▸ **TO DO**
Rewrite the lines below as a numbered list, leaving out any blank lines.

---*---

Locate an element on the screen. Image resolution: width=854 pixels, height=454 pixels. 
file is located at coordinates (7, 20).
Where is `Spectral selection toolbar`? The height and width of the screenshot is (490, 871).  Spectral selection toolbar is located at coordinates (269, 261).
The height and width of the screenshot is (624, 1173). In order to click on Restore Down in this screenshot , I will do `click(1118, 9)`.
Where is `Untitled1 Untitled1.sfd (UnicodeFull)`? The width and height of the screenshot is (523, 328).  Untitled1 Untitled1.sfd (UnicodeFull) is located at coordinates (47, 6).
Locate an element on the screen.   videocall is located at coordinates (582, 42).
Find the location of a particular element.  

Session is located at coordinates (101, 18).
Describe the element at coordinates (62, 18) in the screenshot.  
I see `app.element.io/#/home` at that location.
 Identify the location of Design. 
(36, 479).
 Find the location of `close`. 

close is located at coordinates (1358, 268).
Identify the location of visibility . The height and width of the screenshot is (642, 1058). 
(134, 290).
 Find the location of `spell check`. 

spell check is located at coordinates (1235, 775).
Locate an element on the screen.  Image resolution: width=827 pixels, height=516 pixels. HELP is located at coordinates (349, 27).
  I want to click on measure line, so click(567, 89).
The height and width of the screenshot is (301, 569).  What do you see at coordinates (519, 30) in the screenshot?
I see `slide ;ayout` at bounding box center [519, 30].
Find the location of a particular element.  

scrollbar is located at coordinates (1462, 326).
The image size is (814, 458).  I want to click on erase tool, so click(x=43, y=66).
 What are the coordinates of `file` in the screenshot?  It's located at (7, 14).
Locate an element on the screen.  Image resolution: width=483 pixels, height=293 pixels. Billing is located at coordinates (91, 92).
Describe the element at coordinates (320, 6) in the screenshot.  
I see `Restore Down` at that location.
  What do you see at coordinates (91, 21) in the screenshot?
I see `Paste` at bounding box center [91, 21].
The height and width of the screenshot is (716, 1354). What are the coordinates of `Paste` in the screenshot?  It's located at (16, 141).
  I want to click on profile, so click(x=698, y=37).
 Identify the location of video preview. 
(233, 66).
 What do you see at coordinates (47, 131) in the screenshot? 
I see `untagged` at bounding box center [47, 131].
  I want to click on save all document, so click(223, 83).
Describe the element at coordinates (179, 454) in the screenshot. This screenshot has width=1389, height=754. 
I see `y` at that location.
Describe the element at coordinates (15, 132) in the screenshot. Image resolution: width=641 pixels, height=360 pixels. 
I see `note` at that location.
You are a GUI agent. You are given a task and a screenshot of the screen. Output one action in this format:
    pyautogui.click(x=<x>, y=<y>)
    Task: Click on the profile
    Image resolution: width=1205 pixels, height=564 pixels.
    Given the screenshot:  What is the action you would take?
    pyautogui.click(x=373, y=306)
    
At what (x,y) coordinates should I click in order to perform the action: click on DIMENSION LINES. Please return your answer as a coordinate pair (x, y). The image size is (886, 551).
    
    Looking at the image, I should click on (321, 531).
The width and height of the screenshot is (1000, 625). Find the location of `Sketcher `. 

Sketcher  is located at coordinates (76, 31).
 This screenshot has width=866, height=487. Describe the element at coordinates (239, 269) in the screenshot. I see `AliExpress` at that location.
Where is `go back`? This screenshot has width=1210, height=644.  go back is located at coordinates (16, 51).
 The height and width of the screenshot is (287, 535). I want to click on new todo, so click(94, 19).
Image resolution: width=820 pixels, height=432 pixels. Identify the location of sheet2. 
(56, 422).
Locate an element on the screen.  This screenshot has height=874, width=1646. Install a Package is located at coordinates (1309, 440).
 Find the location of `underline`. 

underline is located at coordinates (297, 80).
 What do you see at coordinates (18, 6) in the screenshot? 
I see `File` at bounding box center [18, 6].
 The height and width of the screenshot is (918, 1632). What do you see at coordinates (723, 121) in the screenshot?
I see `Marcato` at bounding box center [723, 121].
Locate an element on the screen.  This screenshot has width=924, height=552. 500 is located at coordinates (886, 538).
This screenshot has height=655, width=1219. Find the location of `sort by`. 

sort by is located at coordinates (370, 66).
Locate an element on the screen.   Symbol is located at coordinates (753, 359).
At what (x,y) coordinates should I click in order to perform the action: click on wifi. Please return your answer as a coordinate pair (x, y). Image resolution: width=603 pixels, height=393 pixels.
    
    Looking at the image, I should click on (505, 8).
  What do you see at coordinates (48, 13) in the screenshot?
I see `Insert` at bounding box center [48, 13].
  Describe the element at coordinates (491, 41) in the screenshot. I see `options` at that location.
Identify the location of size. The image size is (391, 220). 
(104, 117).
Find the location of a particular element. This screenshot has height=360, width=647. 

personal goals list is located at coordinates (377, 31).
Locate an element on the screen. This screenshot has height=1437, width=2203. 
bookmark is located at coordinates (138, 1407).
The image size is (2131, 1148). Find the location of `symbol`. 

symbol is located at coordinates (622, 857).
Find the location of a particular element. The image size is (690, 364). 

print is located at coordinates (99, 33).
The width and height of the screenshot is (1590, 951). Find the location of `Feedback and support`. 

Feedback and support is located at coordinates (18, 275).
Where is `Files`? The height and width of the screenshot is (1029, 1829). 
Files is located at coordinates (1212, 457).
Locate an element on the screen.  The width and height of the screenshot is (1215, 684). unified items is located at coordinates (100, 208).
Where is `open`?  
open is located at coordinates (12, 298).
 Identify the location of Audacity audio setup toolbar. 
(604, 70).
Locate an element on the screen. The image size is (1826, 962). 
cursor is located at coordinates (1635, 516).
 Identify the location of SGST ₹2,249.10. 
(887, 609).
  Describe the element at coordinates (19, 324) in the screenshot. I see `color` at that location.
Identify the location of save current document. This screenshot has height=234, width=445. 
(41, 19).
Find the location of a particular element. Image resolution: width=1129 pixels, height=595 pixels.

---*---

▸ **RESPONSE TO THIS TASK**
1. Locate an element on the screen. Image resolution: width=854 pixels, height=454 pixels. 
2. file is located at coordinates (7, 20).
3. Where is `Spectral selection toolbar`? The height and width of the screenshot is (490, 871).  Spectral selection toolbar is located at coordinates (269, 261).
4. The height and width of the screenshot is (624, 1173). In order to click on Restore Down in this screenshot , I will do `click(1118, 9)`.
5. Where is `Untitled1 Untitled1.sfd (UnicodeFull)`? The width and height of the screenshot is (523, 328).  Untitled1 Untitled1.sfd (UnicodeFull) is located at coordinates (47, 6).
6. Locate an element on the screen.   videocall is located at coordinates (582, 42).
7. Find the location of a particular element.  
8. Session is located at coordinates (101, 18).
9. Describe the element at coordinates (62, 18) in the screenshot.  
10. I see `app.element.io/#/home` at that location.
11.  Identify the location of Design. 
12. (36, 479).
13.  Find the location of `close`. 
14. close is located at coordinates (1358, 268).
15. Identify the location of visibility . The height and width of the screenshot is (642, 1058). 
16. (134, 290).
17.  Find the location of `spell check`. 
18. spell check is located at coordinates (1235, 775).
19. Locate an element on the screen.  Image resolution: width=827 pixels, height=516 pixels. HELP is located at coordinates (349, 27).
20.   I want to click on measure line, so click(567, 89).
21. The height and width of the screenshot is (301, 569).  What do you see at coordinates (519, 30) in the screenshot?
22. I see `slide ;ayout` at bounding box center [519, 30].
23. Find the location of a particular element.  
24. scrollbar is located at coordinates (1462, 326).
25. The image size is (814, 458).  I want to click on erase tool, so click(x=43, y=66).
26.  What are the coordinates of `file` in the screenshot?  It's located at (7, 14).
27. Locate an element on the screen.  Image resolution: width=483 pixels, height=293 pixels. Billing is located at coordinates (91, 92).
28. Describe the element at coordinates (320, 6) in the screenshot.  
29. I see `Restore Down` at that location.
30.   What do you see at coordinates (91, 21) in the screenshot?
31. I see `Paste` at bounding box center [91, 21].
32. The height and width of the screenshot is (716, 1354). What are the coordinates of `Paste` in the screenshot?  It's located at (16, 141).
33.   I want to click on profile, so click(x=698, y=37).
34.  Identify the location of video preview. 
35. (233, 66).
36.  What do you see at coordinates (47, 131) in the screenshot? 
37. I see `untagged` at bounding box center [47, 131].
38.   I want to click on save all document, so click(223, 83).
39. Describe the element at coordinates (179, 454) in the screenshot. This screenshot has width=1389, height=754. 
40. I see `y` at that location.
41. Describe the element at coordinates (15, 132) in the screenshot. Image resolution: width=641 pixels, height=360 pixels. 
42. I see `note` at that location.
43. You are a GUI agent. You are given a task and a screenshot of the screen. Output one action in this format:
44.     pyautogui.click(x=<x>, y=<y>)
45.     Task: Click on the profile
46.     Image resolution: width=1205 pixels, height=564 pixels.
47.     Given the screenshot:  What is the action you would take?
48.     pyautogui.click(x=373, y=306)
49. At what (x,y) coordinates should I click in order to perform the action: click on DIMENSION LINES. Please return your answer as a coordinate pair (x, y). The image size is (886, 551).
50.     Looking at the image, I should click on (321, 531).
51. The width and height of the screenshot is (1000, 625). Find the location of `Sketcher `. 
52. Sketcher  is located at coordinates (76, 31).
53.  This screenshot has width=866, height=487. Describe the element at coordinates (239, 269) in the screenshot. I see `AliExpress` at that location.
54. Where is `go back`? This screenshot has width=1210, height=644.  go back is located at coordinates (16, 51).
55.  The height and width of the screenshot is (287, 535). I want to click on new todo, so click(94, 19).
56. Image resolution: width=820 pixels, height=432 pixels. Identify the location of sheet2. 
57. (56, 422).
58. Locate an element on the screen.  This screenshot has height=874, width=1646. Install a Package is located at coordinates (1309, 440).
59.  Find the location of `underline`. 
60. underline is located at coordinates (297, 80).
61.  What do you see at coordinates (18, 6) in the screenshot? 
62. I see `File` at bounding box center [18, 6].
63.  The height and width of the screenshot is (918, 1632). What do you see at coordinates (723, 121) in the screenshot?
64. I see `Marcato` at bounding box center [723, 121].
65. Locate an element on the screen.  This screenshot has width=924, height=552. 500 is located at coordinates (886, 538).
66. This screenshot has height=655, width=1219. Find the location of `sort by`. 
67. sort by is located at coordinates (370, 66).
68. Locate an element on the screen.   Symbol is located at coordinates (753, 359).
69. At what (x,y) coordinates should I click in order to perform the action: click on wifi. Please return your answer as a coordinate pair (x, y). Image resolution: width=603 pixels, height=393 pixels.
70.     Looking at the image, I should click on (505, 8).
71.   What do you see at coordinates (48, 13) in the screenshot?
72. I see `Insert` at bounding box center [48, 13].
73.   Describe the element at coordinates (491, 41) in the screenshot. I see `options` at that location.
74. Identify the location of size. The image size is (391, 220). 
75. (104, 117).
76. Find the location of a particular element. This screenshot has height=360, width=647. 
77. personal goals list is located at coordinates (377, 31).
78. Locate an element on the screen. This screenshot has height=1437, width=2203. 
79. bookmark is located at coordinates (138, 1407).
80. The image size is (2131, 1148). Find the location of `symbol`. 
81. symbol is located at coordinates (622, 857).
82. Find the location of a particular element. The image size is (690, 364). 
83. print is located at coordinates (99, 33).
84. The width and height of the screenshot is (1590, 951). Find the location of `Feedback and support`. 
85. Feedback and support is located at coordinates (18, 275).
86. Where is `Files`? The height and width of the screenshot is (1029, 1829). 
87. Files is located at coordinates (1212, 457).
88. Locate an element on the screen.  The width and height of the screenshot is (1215, 684). unified items is located at coordinates (100, 208).
89. Where is `open`?  
90. open is located at coordinates (12, 298).
91.  Identify the location of Audacity audio setup toolbar. 
92. (604, 70).
93. Locate an element on the screen. The image size is (1826, 962). 
94. cursor is located at coordinates (1635, 516).
95.  Identify the location of SGST ₹2,249.10. 
96. (887, 609).
97.   Describe the element at coordinates (19, 324) in the screenshot. I see `color` at that location.
98. Identify the location of save current document. This screenshot has height=234, width=445. 
99. (41, 19).
100. Find the location of a particular element. Image resolution: width=1129 pixels, height=595 pixels.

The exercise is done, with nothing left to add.